Enfin, la recourante n’a à ce jour pas manifesté son intention de faire usage de sa servitude de route, créée en 1974, pour élargir le chemin E______. Elle ne remet de plus pas en cause le constat du département selon lequel la parcelle adjacente à l’ouest ne comporte pas de servitude similaire. Dans la présente procédure, elle a plutôt manifesté son intention de maintenir ce chemin dans son état actuel, étant rappelé la protection dont il bénéficie sur sa partie nord, au-delà de la parcelle litigieuse.

Au vu de ce qui précède, le département et le TAPI n’ont pas excédé leur pouvoir d'appréciation ni violé le droit en délivrant l'autorisation de construire DD 314’799, respectivement en la confirmant.

Entièrement mal fondé, le recours sera rejeté.

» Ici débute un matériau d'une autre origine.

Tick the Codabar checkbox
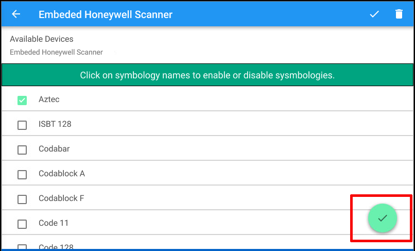 [22, 150]
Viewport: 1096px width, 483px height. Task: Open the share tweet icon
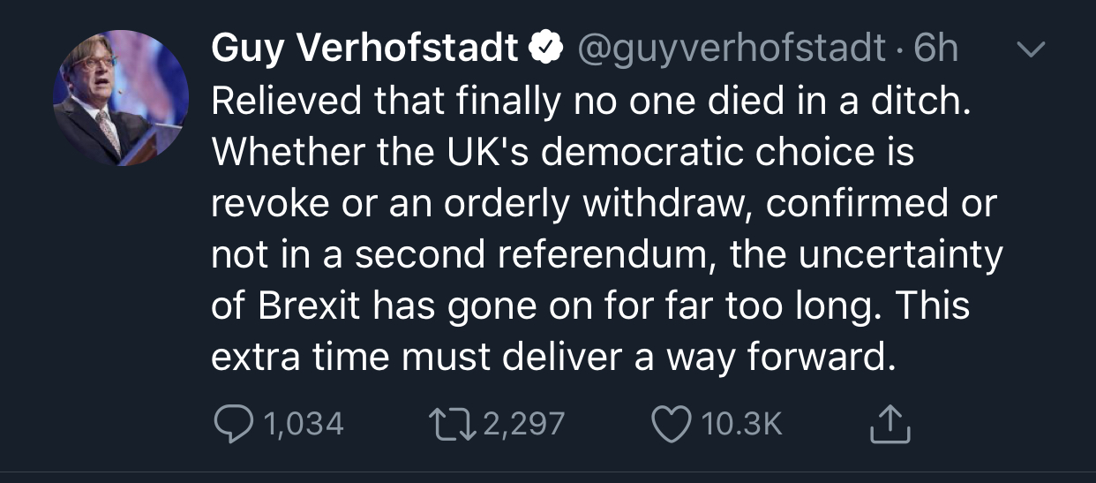[889, 425]
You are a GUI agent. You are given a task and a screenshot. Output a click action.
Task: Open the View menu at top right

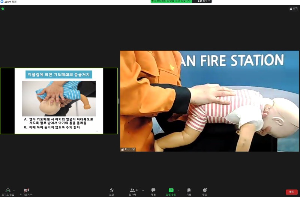pos(293,9)
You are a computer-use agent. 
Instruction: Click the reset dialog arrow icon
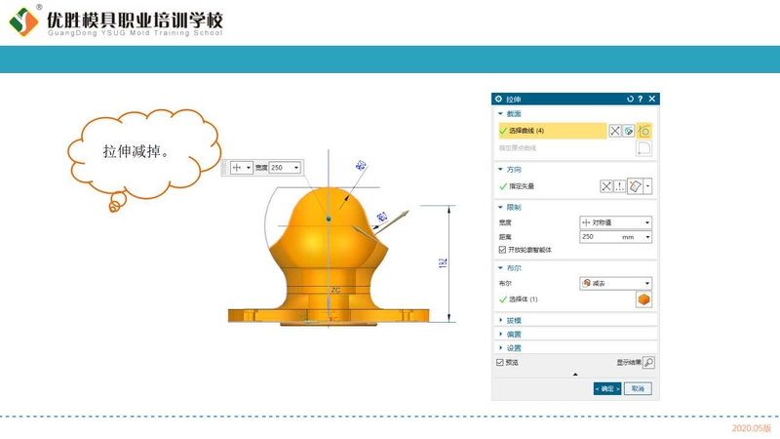click(x=630, y=100)
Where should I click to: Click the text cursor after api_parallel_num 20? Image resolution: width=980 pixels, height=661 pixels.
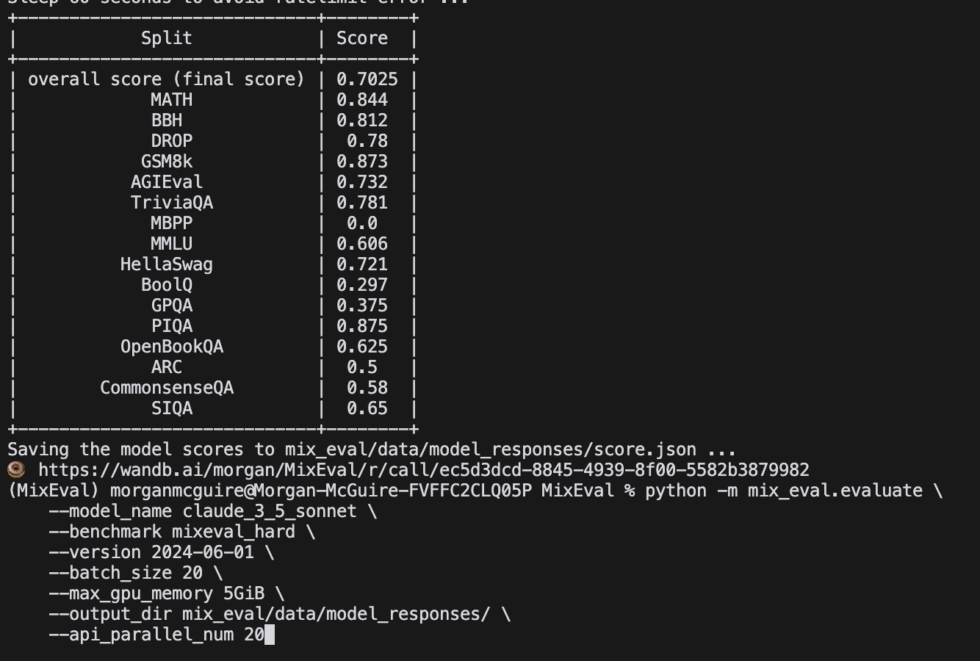(270, 635)
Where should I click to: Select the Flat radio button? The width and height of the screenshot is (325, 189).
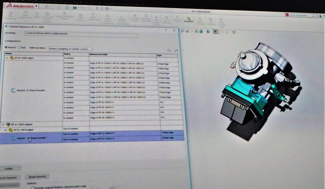pyautogui.click(x=18, y=48)
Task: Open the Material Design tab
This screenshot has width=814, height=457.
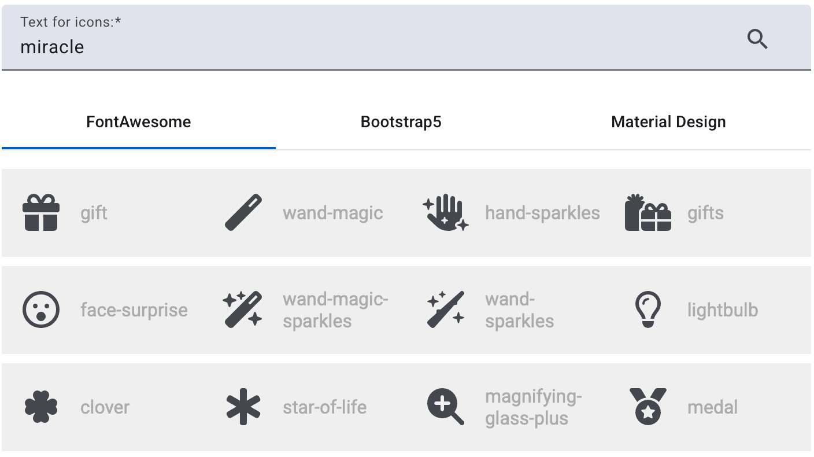Action: point(668,122)
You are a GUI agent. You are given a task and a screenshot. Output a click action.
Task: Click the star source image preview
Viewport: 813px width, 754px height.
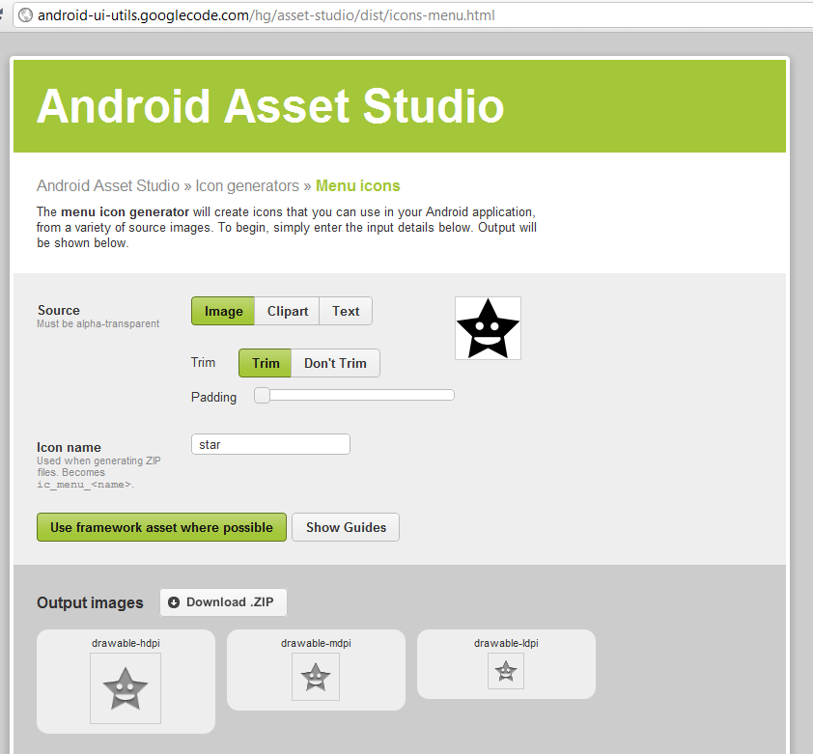488,327
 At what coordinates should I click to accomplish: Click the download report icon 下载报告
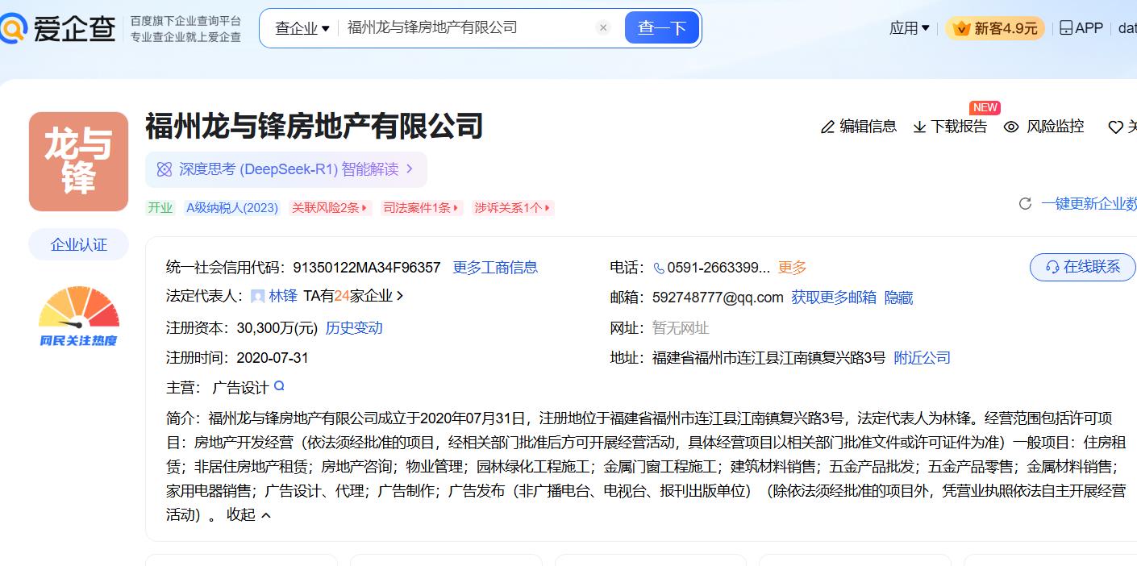point(919,127)
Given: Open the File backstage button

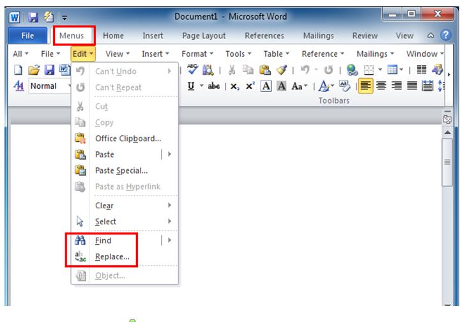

7.             Vu l’issue du litige, un émolument de CHF 2’000.- sera mis à la charge de la recourante qui succombe (art. 87 al. 1 LPA). Une indemnité de procédure de CHF 2’000.- sera allouée conjointement à B______, C______ et D______, à la charge de la recourante (art. 87 al. 2 LPA).

 

* * * * *

PAR CES MOTIFS
LA CHAMBRE ADMINISTRATIVE

à la forme :

déclare recevable le recours interjeté le 12 juin 2023 par la commune de A______ contre le jugement du Tribunal administratif de première instance du 11 mai 2023 ;

au fond :

le rejette ;

met un émolument de CHF 2'000.- à la charge de la commune de A______ ;

alloue une indemnité de procédure de CHF 2'000.- conjointement à B______, C______ et D______, à la charge de la commune de A______ ;

dit que, conformément aux articles 82 et suivants de la loi fédérale sur le Tribunal fédéral du 17 juin 2005 (LTF-RS 173.110), le présent arrêt peut être porté dans les 30 jours qui suivent sa notification par-devant le Tribunal fédéral, par la voie du recours en matière de droit public ; le mémoire de recours doit indiquer les conclusions, motifs et moyens de preuve et porter la signature du recourant ou de son mandataire ; il doit être adressé au Tribunal fédéral, 1000 Lausanne 14, par voie postale ou par voie électronique aux conditions de l'article 42 LTF. Le présent arrêt et les pièces en possession du recourant, invoquées comme moyens de preuve, doivent être joints à l'envoi ;

communique le présent arrêt à Me Lucien LAZZAROTTO, avocat de la recourante, à Me Michel D'ALESSANDRI, avocat des intimées, au département du territoire - OAC ainsi qu’au Tribunal administratif de première instance.

Siégeant : Claudio MASCOTTO, président, Florence KRAUSKOPF et Valérie LAUBER, juges.

Au nom de la chambre administrative :

le greffier-juriste :

 

 

M. MAZZA

 

 

le président siégeant :

 

 

C. MASCOTTO

 

Copie conforme de cet arrêt a été communiquée aux parties.